Written request 1: In the weekly reading list, rewrite the part that begins with "Articles for the" and ends with "Fraud of 1814?", swapping "long-term investors" for "buy-and-hold investors".
Written request 2: Go on with the weekly reading list from the point where it stops.

Text provided:
— Begin —

Articles for the week ending December 16, 2016

Some stuff I found interesting... in no particular order...

  • (Recommended) "Napoleon Is Dead! Wait. That's a Stock-Market Scam." (Barry Ritholtz, Bloomberg, Dec 16 2016): Everyone has heard of fake news, which are more easily spread on the Internet, potentially having a political and social impact, but, believe it or not, it extends into the investing realm as well. Probably doesn't impact long-term investors that much but still something to watch out for. In fact, how many of you have heard of the fake-news-driven Great Stock Exchange Fraud of 1814?
  • "China Halts Trading in Key Bond Futures as Panicky Investors Sell Securities" (Yifan Xie and John Lyons, The Wall Street Journal, Dec 15 2016): Not a major story in itself but something to watch and see if it is a trend... There have been several stories in various media of emerging market bonds selling off (due to rising US$ and rising US interest rates). Some macro investors speculate that emerging markets will underperform and some may even face debt crises (especially those with US$-denominated bonds). The thing about China is that its currency is pegged (within a tight range) and capital is flowing out right now (government is trying to block that flow but having a hard time right now).
  • Tim Hortons/Burger King deal possibly hitting peak (Tara Lachapelle, Bloomberg, Dec 14 2016): Restaurants are definitely outside my circle of competence and they are always puzzling to me. I remember a lot of money being spent trying to integrate Tim Hortons and Wendy's a decade ago and it didn't really do too well (they split up eventually, although they still share some locations in Canada). Now 3G capital has been trying to generate synergies between Tim Hortons and Burger King and I wonder how it is going to pan out in the long run. They may be hitting a peak. For what it's worth, Tim Horton's is still very popular in Canada and very dominant (haven't seen any negative impact from their cost cuts).

— End —

Information provided:
— Begin —

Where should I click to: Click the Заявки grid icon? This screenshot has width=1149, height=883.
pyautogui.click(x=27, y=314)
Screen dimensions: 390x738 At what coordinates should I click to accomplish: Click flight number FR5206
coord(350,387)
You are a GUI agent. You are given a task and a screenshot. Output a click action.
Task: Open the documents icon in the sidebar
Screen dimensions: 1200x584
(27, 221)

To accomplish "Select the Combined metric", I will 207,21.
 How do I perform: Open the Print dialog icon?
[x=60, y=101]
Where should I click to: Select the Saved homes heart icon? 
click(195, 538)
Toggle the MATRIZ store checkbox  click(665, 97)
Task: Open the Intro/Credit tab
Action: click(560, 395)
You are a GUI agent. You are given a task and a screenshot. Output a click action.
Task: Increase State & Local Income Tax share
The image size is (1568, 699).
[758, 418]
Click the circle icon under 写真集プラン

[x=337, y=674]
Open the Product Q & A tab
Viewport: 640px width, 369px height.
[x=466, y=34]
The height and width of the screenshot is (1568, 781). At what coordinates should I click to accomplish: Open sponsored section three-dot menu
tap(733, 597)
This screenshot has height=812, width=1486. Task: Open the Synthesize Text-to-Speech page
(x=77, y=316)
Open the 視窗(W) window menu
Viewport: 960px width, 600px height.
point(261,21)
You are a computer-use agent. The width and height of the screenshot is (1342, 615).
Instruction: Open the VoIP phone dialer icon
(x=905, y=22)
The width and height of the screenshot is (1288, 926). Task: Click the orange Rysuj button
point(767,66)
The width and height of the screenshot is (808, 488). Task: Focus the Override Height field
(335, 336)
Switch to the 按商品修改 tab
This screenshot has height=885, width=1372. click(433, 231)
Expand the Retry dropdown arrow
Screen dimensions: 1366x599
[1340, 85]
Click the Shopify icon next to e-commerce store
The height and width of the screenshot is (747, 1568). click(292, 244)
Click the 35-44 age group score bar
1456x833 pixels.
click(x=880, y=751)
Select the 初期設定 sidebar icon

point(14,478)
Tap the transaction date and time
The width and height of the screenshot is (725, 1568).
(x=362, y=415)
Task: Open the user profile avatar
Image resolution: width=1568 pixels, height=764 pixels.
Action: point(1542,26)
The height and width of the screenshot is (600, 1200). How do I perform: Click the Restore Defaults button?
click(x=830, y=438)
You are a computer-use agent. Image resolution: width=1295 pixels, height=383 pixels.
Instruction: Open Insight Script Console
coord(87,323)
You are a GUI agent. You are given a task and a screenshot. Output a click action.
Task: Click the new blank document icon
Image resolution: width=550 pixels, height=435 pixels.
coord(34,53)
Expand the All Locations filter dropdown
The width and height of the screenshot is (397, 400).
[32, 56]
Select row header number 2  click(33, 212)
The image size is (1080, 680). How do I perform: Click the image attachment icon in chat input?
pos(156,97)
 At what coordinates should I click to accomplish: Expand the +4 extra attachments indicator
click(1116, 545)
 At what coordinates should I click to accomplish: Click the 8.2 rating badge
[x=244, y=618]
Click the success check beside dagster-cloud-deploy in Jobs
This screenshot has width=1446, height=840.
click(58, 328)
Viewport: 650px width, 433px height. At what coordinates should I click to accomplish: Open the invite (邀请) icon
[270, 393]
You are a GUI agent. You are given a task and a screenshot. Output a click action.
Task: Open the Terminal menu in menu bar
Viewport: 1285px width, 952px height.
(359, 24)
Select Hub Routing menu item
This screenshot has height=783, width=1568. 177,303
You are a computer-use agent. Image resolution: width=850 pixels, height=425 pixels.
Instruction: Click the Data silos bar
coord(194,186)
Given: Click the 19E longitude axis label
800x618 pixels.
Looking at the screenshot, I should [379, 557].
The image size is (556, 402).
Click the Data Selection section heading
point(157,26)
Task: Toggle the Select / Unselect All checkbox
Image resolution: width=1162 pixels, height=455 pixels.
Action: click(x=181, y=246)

— End —

Task response 1:
Articles for the week ending December 16, 2016

Some stuff I found interesting... in no particular order...

  • (Recommended) "Napoleon Is Dead! Wait. That's a Stock-Market Scam." (Barry Ritholtz, Bloomberg, Dec 16 2016): Everyone has heard of fake news, which are more easily spread on the Internet, potentially having a political and social impact, but, believe it or not, it extends into the investing realm as well. Probably doesn't impact buy-and-hold investors that much but still something to watch out for. In fact, how many of you have heard of the fake-news-driven Great Stock Exchange Fraud of 1814?

Task response 2:
  • "The Russian App That Has Destroyed Privacy Forever" (Bloomberg, Dec 6 2016): "Imagine a smartphone app that lets anyone take a picture of anyone and then find that person on social networks." I am generally pro-technology but stuff like this is definitely a bit scary and something few would have imagined 30 years ago. In any case, contrary to what is generally portrayed in science fiction, I think governments utilizing such technology are more of a threat than individuals or businesses. Like most things in life, I think humans will adapt if  things start getting out of control. For instance, Internet technology is way more secure now than when it first became popular (e.g. email used to be plain-text and easily intercepted and read by anyone but nowadays they are encrypted; credit card authentication used to be so simple (anyone could pay for things) but now transactions get rejected if they don't fit complex user profiles (someone using your credit card from a different country is generally blocked)).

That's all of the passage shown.